Records: Begin
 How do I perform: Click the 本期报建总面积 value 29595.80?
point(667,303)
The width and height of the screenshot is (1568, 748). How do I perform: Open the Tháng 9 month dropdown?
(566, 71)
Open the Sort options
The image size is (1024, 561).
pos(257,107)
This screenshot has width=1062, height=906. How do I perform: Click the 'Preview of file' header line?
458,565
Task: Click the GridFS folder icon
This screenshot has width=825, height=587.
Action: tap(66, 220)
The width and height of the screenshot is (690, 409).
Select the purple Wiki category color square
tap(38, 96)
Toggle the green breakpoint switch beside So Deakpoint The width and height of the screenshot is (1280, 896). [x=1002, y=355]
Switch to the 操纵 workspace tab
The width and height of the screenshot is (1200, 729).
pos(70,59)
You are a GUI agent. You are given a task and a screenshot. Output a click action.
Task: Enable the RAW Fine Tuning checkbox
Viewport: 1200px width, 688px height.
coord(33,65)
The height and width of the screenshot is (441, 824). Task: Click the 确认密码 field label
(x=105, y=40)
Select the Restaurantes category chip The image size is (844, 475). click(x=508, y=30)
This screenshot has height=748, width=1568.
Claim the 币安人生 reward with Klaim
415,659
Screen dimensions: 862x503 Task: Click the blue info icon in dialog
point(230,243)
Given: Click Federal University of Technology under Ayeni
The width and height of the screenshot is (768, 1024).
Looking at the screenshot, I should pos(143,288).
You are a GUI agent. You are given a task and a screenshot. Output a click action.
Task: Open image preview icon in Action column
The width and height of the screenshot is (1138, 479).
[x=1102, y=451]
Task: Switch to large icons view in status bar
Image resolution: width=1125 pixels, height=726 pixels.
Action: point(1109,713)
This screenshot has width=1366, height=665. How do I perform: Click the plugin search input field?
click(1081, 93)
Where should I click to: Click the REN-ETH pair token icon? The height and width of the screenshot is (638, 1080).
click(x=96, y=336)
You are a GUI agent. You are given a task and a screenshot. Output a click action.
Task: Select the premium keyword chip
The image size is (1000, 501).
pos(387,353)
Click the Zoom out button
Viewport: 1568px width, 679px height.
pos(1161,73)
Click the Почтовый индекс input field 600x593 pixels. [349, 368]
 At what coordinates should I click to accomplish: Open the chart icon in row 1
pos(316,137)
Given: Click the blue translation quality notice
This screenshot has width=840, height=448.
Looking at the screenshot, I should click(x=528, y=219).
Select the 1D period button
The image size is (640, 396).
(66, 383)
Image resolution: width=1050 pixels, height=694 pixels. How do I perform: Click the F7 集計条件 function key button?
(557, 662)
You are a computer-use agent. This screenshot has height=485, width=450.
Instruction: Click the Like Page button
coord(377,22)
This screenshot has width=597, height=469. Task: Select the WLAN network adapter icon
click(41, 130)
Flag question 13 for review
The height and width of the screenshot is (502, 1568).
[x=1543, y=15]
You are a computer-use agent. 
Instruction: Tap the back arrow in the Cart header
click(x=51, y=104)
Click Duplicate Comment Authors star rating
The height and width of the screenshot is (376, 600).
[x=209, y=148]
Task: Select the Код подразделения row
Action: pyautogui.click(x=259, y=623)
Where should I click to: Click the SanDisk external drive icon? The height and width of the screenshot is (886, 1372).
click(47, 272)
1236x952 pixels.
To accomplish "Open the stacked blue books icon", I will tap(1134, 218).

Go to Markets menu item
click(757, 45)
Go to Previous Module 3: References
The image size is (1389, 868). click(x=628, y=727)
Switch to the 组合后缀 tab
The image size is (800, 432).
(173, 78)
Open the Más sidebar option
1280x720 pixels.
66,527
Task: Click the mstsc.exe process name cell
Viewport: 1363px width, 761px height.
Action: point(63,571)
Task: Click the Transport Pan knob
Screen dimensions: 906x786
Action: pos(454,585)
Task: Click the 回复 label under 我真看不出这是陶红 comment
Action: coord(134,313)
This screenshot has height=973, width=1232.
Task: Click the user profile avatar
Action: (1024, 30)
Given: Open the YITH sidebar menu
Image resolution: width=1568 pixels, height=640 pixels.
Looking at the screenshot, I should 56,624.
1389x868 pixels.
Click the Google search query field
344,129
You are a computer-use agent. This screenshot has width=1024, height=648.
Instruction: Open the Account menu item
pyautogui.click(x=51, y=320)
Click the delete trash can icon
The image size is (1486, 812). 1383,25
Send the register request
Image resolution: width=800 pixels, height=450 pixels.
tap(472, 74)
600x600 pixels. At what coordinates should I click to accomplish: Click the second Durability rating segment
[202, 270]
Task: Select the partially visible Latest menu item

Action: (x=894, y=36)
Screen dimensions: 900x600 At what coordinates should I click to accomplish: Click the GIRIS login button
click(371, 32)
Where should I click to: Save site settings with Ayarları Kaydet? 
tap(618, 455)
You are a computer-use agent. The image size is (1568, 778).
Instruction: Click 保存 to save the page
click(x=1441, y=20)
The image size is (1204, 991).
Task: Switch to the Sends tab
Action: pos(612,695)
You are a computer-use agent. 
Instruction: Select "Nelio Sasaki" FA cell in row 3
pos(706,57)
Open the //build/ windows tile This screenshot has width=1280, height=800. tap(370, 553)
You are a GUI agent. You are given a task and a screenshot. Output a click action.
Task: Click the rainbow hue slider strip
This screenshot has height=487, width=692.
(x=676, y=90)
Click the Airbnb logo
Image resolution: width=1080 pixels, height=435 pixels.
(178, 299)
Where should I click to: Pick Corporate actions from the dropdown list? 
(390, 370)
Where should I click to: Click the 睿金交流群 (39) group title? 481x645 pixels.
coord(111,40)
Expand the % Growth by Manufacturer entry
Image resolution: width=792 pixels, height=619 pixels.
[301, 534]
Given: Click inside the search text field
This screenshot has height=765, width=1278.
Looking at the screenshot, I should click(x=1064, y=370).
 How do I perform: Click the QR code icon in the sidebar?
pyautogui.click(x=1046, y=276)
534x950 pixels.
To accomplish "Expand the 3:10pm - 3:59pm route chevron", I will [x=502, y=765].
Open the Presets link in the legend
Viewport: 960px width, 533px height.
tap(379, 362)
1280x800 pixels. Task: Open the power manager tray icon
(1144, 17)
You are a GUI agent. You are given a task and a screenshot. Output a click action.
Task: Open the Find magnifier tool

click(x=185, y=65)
Records: End
Your goal: Your answer should be a single number: how many lines of the material contain the word "chip".

Answer box: 2